New Delhi: The Ministry of New and Renewable Energy’s (MNRE) budget surge is effectively a rooftop solar story, not a diversified renewables expansion. The MNRE’s net allocation has risen sharply to Rs 32,914.7 crore in Budget 2026–27, up from Rs 25,301.2 crore in 2025–26 (revised estimate), but the fine print shows that most of the increase is concentrated in a single scheme.
Solar energy accounts for more than 90 percent of MNRE’s central sector scheme outlay, with rooftop solar under the PM Surya Ghar Muft Bijli Yojana emerging as the dominant beneficiary of higher budgetary support.
The allocation for PM Surya Ghar Muft Bijli Yojana has been raised to Rs 22,000 crore in 2026–27 from Rs 17,000 crore in 2025–26 (revised estimate), making it the single largest line item in the ministry’s budget.
In addition, Rs 10,000 crore has been earmarked as transfers to the Sovereign Green Fund for the scheme, underlining the continued reliance on off-budget financing to support rooftop solar deployment.
Taken together, PM Surya Ghar alone accounts for nearly two-thirds of MNRE’s total programme spending, crowding out other renewable energy segments.
After a sharp reduction in 2025–26, allocations for grid-connected solar power have been increased to Rs 1,775 crore in 2026–27 from Rs 1,000 crore in the revised estimates of the previous year. While this marks a recovery, funding remains well below levels seen in earlier years, reinforcing the shift in policy emphasis from utility-scale projects to distributed rooftop installations.

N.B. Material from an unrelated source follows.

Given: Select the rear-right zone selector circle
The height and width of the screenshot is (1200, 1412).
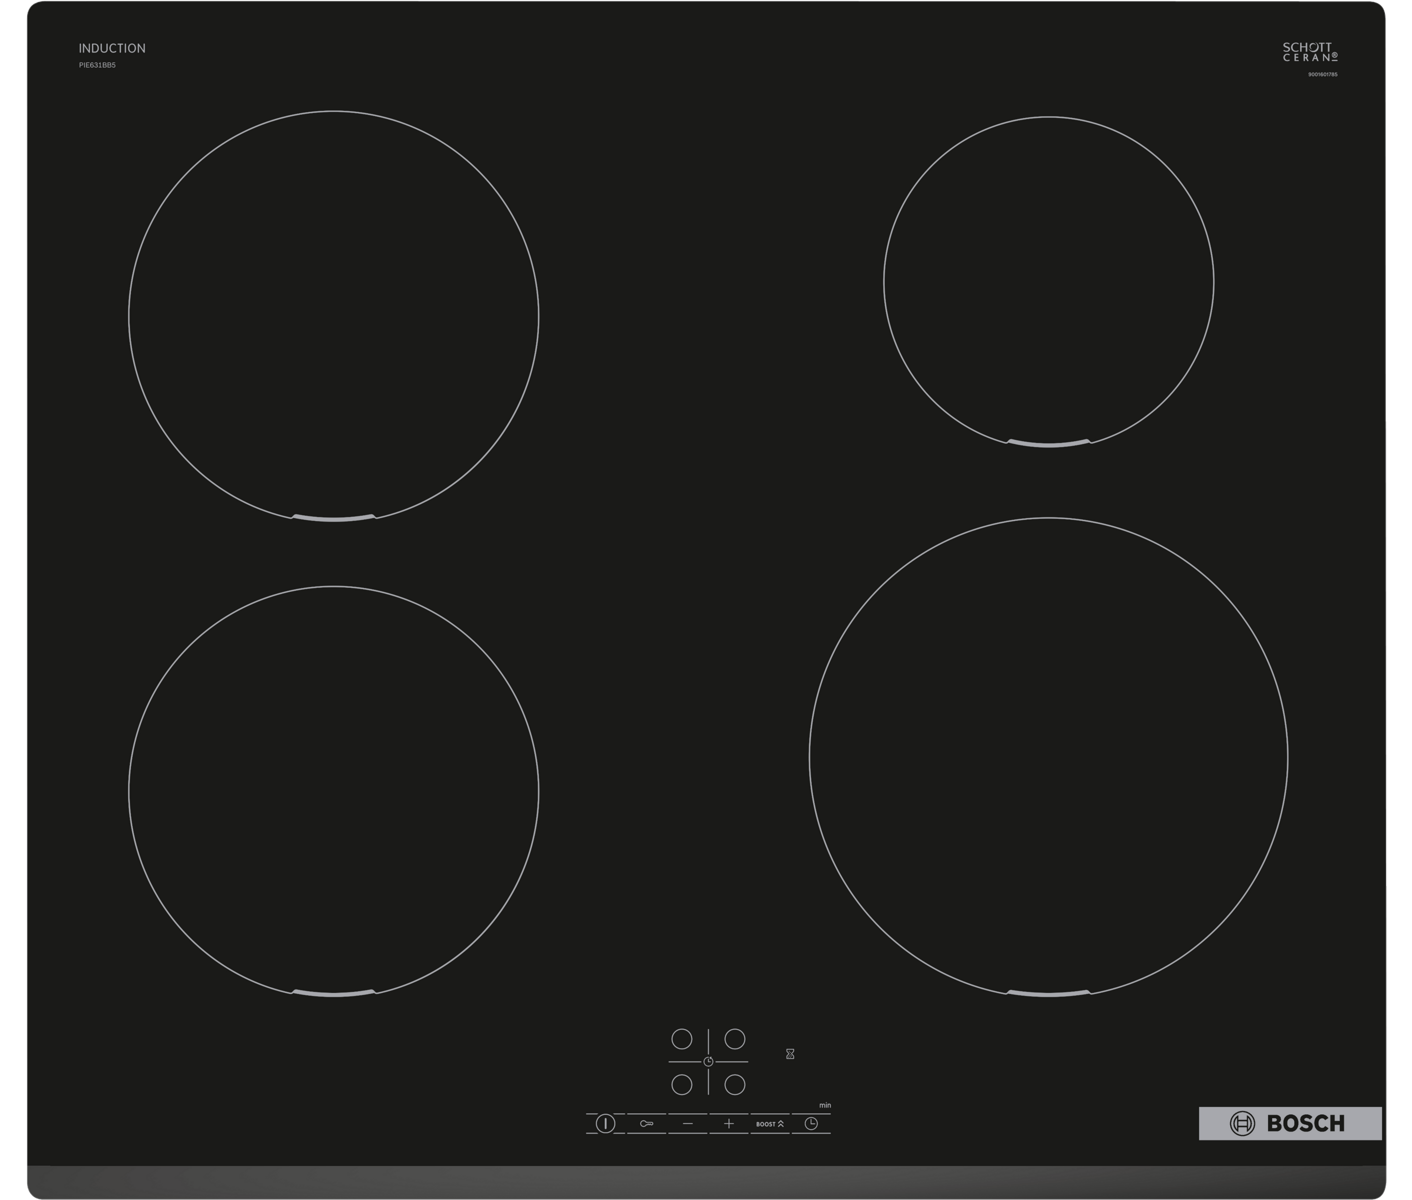Looking at the screenshot, I should 735,1039.
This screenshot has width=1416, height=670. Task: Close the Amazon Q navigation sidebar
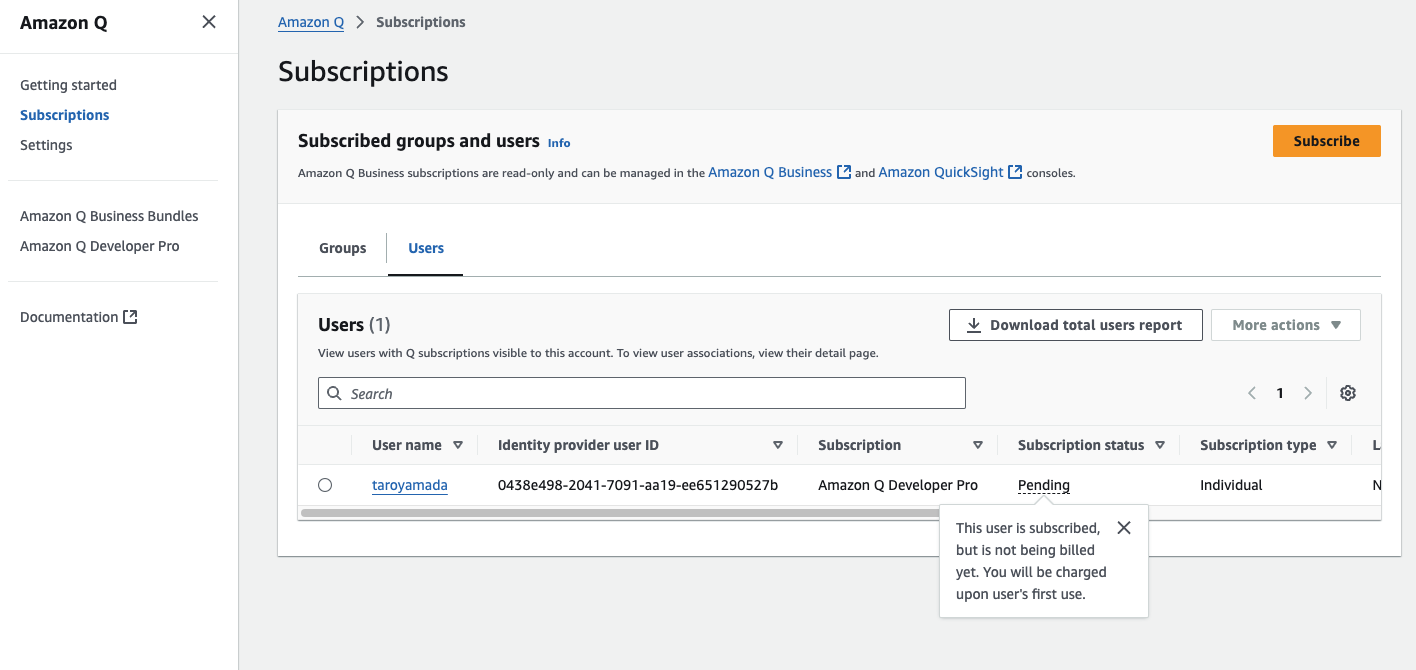(x=208, y=21)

Despite repeated policy emphasis on diversifying India’s renewable energy mix, budgetary support for wind and small hydro projects remains unchanged.
The allocation for wind power has been kept flat at Rs 500 crore, while small hydro continues to receive Rs 50 crore. The total outlay for wind and other renewable energy programmes stands at Rs 551 crore, unchanged from the previous year.
The National Green Hydrogen Mission has been allocated Rs 600 crore in 2026–27, the same as in the previous year’s budget estimate. The unchanged allocation suggests a cautious approach to scaling up green hydrogen spending, despite its positioning as a key pillar of India’s long-term clean energy transition strategy.
Funding for the Green Energy Corridor, a critical component for evacuating renewable power, has been reduced to Rs 599.99 crore in 2026–27 from Rs 800 crore in 2025–26 (revised estimate). The lower allocation comes even as transmission constraints continue to be cited as a key bottleneck for integrating higher renewable capacity into the grid.
Bioenergy programmes have received a modest boost, with total allocations rising to Rs 275 crore in 2026–27 from Rs 175 crore in the previous year’s revised estimates. However, bioenergy remains a marginal component of MNRE’s overall spending compared with solar.
Off-budget financing continues to play a central role in MNRE’s strategy. Budget support for the Indian Renewable Energy Development Agency (IREDA) has been raised to Rs 40,064.7 crore in 2026–27, while support for the Solar Energy Corporation of India (SECI) has more than doubled to Rs 2,824.9 crore.
The increased reliance on public sector balance sheets highlights the government’s preference for leveraging financial intermediaries rather than expanding direct budgetary support across renewable technologies.